Communications technology has made vast leaps forward in the past century. Telephones have become household items (especially advantageous in a country as large as Canada), as have radios and televisions. In the past few decades, computers have revolutionized the field yet again, with the advent of the internet and the World Wide Web.

Patents from Alberta during the age of the independent inventor, the early decades of the 20th century, often involved improvements to writing implements or non-electronic media. Huert McLaren Hutchison, of Edmonton, patented three devices, including a fountain pen in 1935 that was self-supporting and rolled around on ball bearings. Marion George of Edmonton invented an eraser cleaner the same year. In 1932, Eugene Duncan of Banff came up with a closeable postcard.

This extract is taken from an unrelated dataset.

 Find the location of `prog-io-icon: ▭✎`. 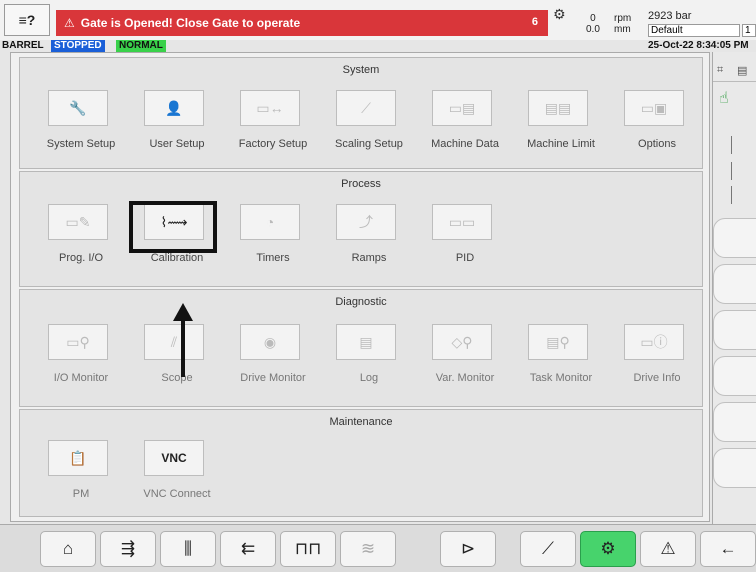

prog-io-icon: ▭✎ is located at coordinates (78, 222).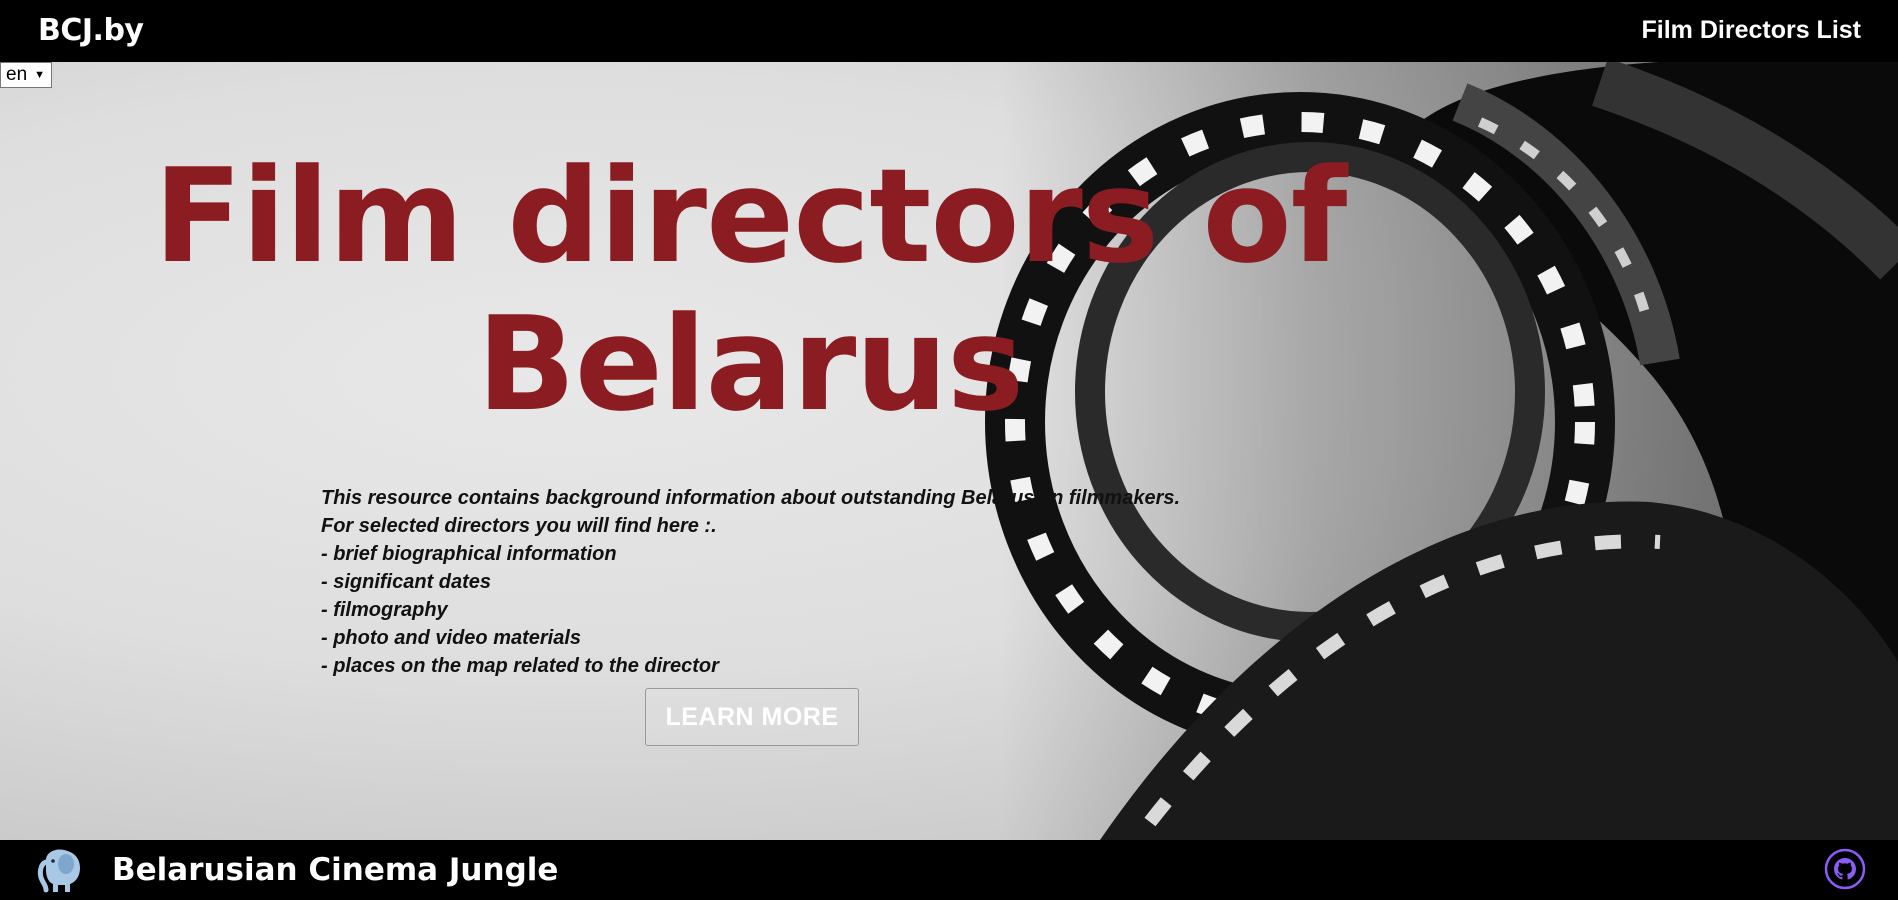 The image size is (1898, 900). What do you see at coordinates (17, 74) in the screenshot?
I see `language-select-value: en` at bounding box center [17, 74].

While these inventions of the 1930s showed Albertans spirit for innovation in communications, the potential for electronic inventions occurred to Albertans quite early. The first patent related to communications was called a cycloramic apparatus, invented by Robert Gordon of Calgary in 1907. It consisted of a projector projecting an image onto a screen and a device that rocked the projector, which, of course, made the picture rock too. 

Some inventors displayed remarkable foresight, inventing devices that were far ahead of their time. Roman Gonsett, for instance, in 1912, made a large (some might say bulky) telephone answering machine, decades before such devices became widespread. Gonsett also invented what he eventually called the Fairy Phonograph, which tastefully married two existing devices: the phonograph and the electric lamp.

As the years have passed, communications inventions have, not surprisingly, become increasingly hi-tech. One of the most significant communications inventions to illustrate this point is Java. Developed by Albertan James Gosling, working for Sun Microsystems in California, Java is a computing language which has, among other things, made the World Wide Web more interactive. Another invention, the SMART board, is a hi-tech interactive whiteboard created by SMART Technologies Incorporated of Calgary, which promises to revolutionize classrooms and business meetings. 

Research institutions are also making significant contributions to communications technologies as well—the University of Calgary's Dr. Len Bruton, for instance, has developed both analog and digital filters that have improved the sound quality in touch-tone telephones and other electronic equipment worldwide.